This is a montage of doorways and windows constructed from photographs taken inside the old city walls of Nicosia, the Capital of Cyprus. Many of these building are situated within a few metres of the ‘green line’ often referred to as the buffer zone between the Turkish and Greek halves of the City.
Many medieval churches and buildings in northern Cyprus are being looted or destroyed, according to a report issued last month (2009) by the Commission on Security and Cooperation in Europe, an agency of the United States government.
The report, “Cyprus’ Religious Cultural Heritage in Peril” was authored by Byzantine art history experts Dr. Charalampos Chotzakoglou and Dr. Klaus Gallas, as well as by the journalist Michael Jansen, who has written the book “War and Cultural Heritage: Cyprus After the 1974 Turkish Invasion”. They claim that the Turkish Republic of Northern Cyprus, which rules the northern third of the island, and the Turkish military, have been supporting the removal of artifacts from abandoned Christian churches and selling them internationally.
From ‘Medieval and Ancient History News’
This is a photograph of the interior of Agios Georgios Church, in the village of Kaplica in Northern Cyprus.
The capital city of Cyprus, Nicosia, is encircled by stone walls shaped like a star with eleven heart-shaped bastions that once served as military fortification for the Venetians who were one in the long line of occupiers on the island.

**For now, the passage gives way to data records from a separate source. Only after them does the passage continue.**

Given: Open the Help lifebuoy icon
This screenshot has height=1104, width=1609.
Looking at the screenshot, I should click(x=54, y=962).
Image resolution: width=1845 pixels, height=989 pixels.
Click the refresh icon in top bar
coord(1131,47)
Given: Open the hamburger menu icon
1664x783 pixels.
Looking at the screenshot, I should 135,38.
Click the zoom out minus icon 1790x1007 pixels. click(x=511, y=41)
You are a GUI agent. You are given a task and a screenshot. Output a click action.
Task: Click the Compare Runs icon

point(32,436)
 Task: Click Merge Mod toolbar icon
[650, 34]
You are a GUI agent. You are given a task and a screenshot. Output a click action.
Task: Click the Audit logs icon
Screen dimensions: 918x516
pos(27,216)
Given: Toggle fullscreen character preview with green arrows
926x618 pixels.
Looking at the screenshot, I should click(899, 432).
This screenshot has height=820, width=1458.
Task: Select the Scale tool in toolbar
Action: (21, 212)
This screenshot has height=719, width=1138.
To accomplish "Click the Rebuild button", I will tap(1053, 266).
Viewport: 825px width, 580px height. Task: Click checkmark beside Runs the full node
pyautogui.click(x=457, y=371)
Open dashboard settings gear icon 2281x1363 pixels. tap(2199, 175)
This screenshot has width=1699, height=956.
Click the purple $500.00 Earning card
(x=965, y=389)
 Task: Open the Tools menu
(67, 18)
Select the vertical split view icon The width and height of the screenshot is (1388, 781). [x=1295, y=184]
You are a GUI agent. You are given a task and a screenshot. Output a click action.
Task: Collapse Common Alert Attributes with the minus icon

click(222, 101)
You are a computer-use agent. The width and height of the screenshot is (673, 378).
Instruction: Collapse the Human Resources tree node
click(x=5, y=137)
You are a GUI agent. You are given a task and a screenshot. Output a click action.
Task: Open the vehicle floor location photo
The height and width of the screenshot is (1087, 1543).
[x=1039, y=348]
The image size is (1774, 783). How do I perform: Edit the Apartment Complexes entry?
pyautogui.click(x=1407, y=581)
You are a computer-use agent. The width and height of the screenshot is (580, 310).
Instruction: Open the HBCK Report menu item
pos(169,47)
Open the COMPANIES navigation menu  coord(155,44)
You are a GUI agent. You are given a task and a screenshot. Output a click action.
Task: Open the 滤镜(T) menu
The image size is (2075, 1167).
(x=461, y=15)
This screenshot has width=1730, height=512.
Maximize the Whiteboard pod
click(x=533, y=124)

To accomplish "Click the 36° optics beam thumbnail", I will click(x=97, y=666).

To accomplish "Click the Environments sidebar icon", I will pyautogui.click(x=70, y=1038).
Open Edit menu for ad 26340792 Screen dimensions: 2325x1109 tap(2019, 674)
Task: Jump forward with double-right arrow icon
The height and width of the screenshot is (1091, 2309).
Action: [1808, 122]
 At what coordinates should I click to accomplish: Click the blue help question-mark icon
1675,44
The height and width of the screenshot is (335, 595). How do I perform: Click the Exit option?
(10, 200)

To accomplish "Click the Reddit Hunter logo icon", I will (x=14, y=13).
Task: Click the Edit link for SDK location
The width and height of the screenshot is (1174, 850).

The old city is also bisected by the infamous “green line” making it the only divided capital in the world, the South side part of the Greek Republic of Cyprus and the EU, the North side the Turkish Republic of Northern Cyprus and recognized as an autonomous region only by Turkey.
Near the ‘green line’ in the old city, abandoned and semi derelict, Greek Cypriot buildings once used as workshops…..decline and decay with a casual grace.